3. Les titulaires de droits d’auteur ou de droits voisins ne peuvent pas céder les droits patrimoniaux reconnus par la présente loi à des organismes de gestion collective. »

14. Aux termes de l’article 1231 de la loi sur le droit d’auteur :

« 1. La gestion collective est obligatoire pour l’exercice des droits suivants :

[...]

e) le droit de communiquer des œuvres musicales au public [...]

[...]

2. Pour les catégories de droits visées au paragraphe 1, les organismes de gestion collective représentent également les titulaires de droits qui ne leur ont pas donné mandat. »

15. L’article 125, paragraphe 2, de cette loi, compris dans la section II, intitulée « Organismes de gestion collective du droit d’auteur et des droits voisins », dispose :

« [L]es organismes [de gestion collective] sont créés directement par les titulaires des droits d’auteur ou des droits voisins, personnes physiques ou morales, et agissent dans les limites du mandat qui leur a été confié et sur la base du statut adopté selon la procédure prévue par la loi. »

16. L’article 1291 de ladite loi est libellé comme suit :

« Lorsque la gestion collective est obligatoire, si un titulaire [de droits d’auteur] n’est affilié à aucun organisme, la compétence revient à l’organisme du secteur ayant le plus grand nombre de membres. Les titulaires de droits non représentés peuvent revendiquer les sommes qui leur sont dues dans un délai de trois ans à compter de la date de notification. Après l’expiration de ce délai, les sommes non réparties ou non revendiquées sont utilisées conformément à la décision de l’assemblée générale, à l’exception des frais de gestion. »

17. Au sein du titre III, chapitre I, de la loi sur le droit d’auteur, la section III, intitulée « Fonctionnement des organismes de gestion collective », contient les articles 130 à 135.

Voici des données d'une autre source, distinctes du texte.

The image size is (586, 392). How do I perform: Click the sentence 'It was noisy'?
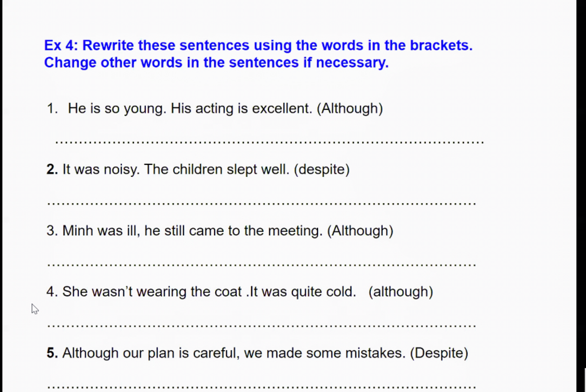tap(101, 169)
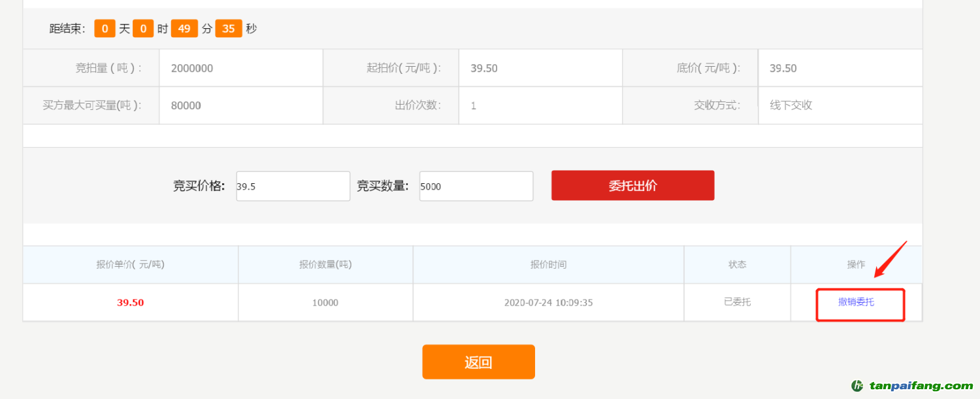Click the red 39.50 bid price cell
The height and width of the screenshot is (399, 980).
130,303
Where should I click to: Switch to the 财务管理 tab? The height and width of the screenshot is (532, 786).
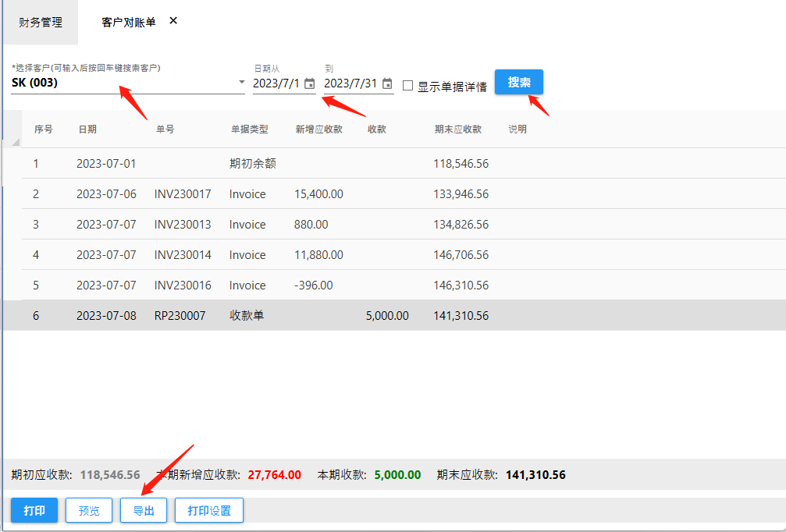pyautogui.click(x=41, y=23)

18. L’article 130, paragraphe 1, de cette loi prévoit :

« Les organismes de gestion collective ont l’obligation :

a) d’accorder des autorisations non exclusives aux utilisateurs qui en font la demande avant toute utilisation du répertoire protégé, contre rémunération, au moyen d’une licence non exclusive, sous forme écrite ;

b) d’élaborer des méthodologies pour leurs domaines d’activité, comprenant les droits patrimoniaux appropriés, qui doivent être négociées avec les utilisateurs en vue du paiement desdits droits dans le cas des œuvres dont le mode d’exploitation rend impossible l’octroi d’une autorisation individuelle par les titulaires de droits ;

c) de conclure, au nom des titulaires de droits qui leur ont accordé un mandat ou en vertu des conventions conclues avec des organismes correspondants à l’étranger, des contrats généraux avec les organisateurs de spectacles [...] ;

[...]

e) de collecter les sommes dues par les utilisateurs et de les répartir entre les titulaires de droits [...] ;

[...] »

19. L’article 1311, paragraphe 1, de ladite loi, qui complète les dispositions de l’article 130, paragraphe 1, sous b), dispose :

« La méthodologie est négociée par les organismes de gestion collective avec les représentants prévus à l’article 131, paragraphe 2, sous b), dans le respect des critères principaux suivants :

a) la catégorie des titulaires de droits, membres ou non membres, ainsi que le domaine dans lequel la...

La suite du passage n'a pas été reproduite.